When I graduated from college I believed that I learned everything that needed to be learned in the business field. I had a business management degree, an amazing job in a management role and a bright future ahead of me, so I felt that I won in the game of life. Beyond this, I felt that I was an absolute genius and that people could get smarter through osmosis if they only stood next to me. I was so motivated that I wanted to teach everyone everything that I knew and I believed that I was incredibly qualified to do so. This feeling was further reinforced by the fact that I began to receive offers to speak to college students on topics ranging from entrepreneurship to “life after graduation”. I was on top of the world and it was great, but then I had a shockingly humbling experience when I realized that I had not even tapped into .01% of knowledge that’s available in this world!
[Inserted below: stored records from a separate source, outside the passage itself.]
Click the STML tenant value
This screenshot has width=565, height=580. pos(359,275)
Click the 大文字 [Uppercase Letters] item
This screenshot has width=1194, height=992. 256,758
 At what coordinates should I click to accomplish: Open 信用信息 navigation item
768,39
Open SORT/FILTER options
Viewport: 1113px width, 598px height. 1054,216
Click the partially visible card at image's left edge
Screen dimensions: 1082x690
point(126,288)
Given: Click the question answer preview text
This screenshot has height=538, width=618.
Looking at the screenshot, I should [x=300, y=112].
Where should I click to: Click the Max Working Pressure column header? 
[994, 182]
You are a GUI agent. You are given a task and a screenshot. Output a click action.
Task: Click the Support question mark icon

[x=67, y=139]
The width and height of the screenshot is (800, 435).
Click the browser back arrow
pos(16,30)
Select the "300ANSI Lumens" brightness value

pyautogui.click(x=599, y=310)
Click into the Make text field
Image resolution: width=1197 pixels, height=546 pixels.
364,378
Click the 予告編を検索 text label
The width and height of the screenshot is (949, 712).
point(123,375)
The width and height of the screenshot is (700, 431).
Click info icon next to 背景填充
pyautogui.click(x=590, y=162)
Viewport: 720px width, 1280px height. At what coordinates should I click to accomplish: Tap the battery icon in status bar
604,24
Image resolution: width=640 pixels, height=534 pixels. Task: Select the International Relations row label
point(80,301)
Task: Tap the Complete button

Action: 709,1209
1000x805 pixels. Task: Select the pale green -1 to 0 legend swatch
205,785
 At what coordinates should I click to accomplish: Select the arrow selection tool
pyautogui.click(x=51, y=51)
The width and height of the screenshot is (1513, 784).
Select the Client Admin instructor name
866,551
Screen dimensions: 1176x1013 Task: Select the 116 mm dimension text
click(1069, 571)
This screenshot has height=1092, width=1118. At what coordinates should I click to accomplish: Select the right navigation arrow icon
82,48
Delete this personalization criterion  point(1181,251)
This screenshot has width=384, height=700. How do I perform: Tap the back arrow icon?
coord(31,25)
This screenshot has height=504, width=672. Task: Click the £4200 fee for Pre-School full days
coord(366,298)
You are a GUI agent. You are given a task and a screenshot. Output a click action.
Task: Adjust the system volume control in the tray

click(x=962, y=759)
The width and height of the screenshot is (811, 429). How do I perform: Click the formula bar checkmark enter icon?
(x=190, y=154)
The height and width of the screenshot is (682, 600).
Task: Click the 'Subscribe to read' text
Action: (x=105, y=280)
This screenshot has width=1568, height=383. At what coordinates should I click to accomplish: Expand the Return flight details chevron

Shucks!
When I stepped out of learning mode and transitioned into teaching mode, I severely limited my future potential by refusing to grow beyond being a naive “bright-eyed, bushy-tailed” college undergrad. After coming to this realization, I sought to immediately fix things by going back learning mode. This was a very tough challenge for the self-proclaimed genius. Eventually, I learned that instead of instructing people what they should do, I should share my learning experiences so that we can all learn together. I’ve started reading books from great authors like John Maxwell so that I could expand the capacity of knowledge contained in my abnormally large brain which is in my abnormally large head. I decided to learn at least one new thing each week so that I could always be intellectually stimulated by something new. All of these things were for the sole purpose of fixing the serious illness that plagued me for years– KnowItAll!
Instead of forcefully teaching others from the Gerey Textbook of rights and wrongs, I’ve learned that often times people would benefit from “collaborative learning,” where everyone learns from each other’s successes and failures. In doing so, people will make a lot less mistakes and accomplish far greater things in this world. I will be further reinforcing this initiative by using Geremology.com as a vehicle to communicate my learnings so we can all be geniuses. To the humble viewer of this website, feel free to always use the commenting function to share your own thoughts and viewpoints so we all can learn together (which was exhibited in this entry). Let’s all learn together so we can use failures and successes to refine us, not define us!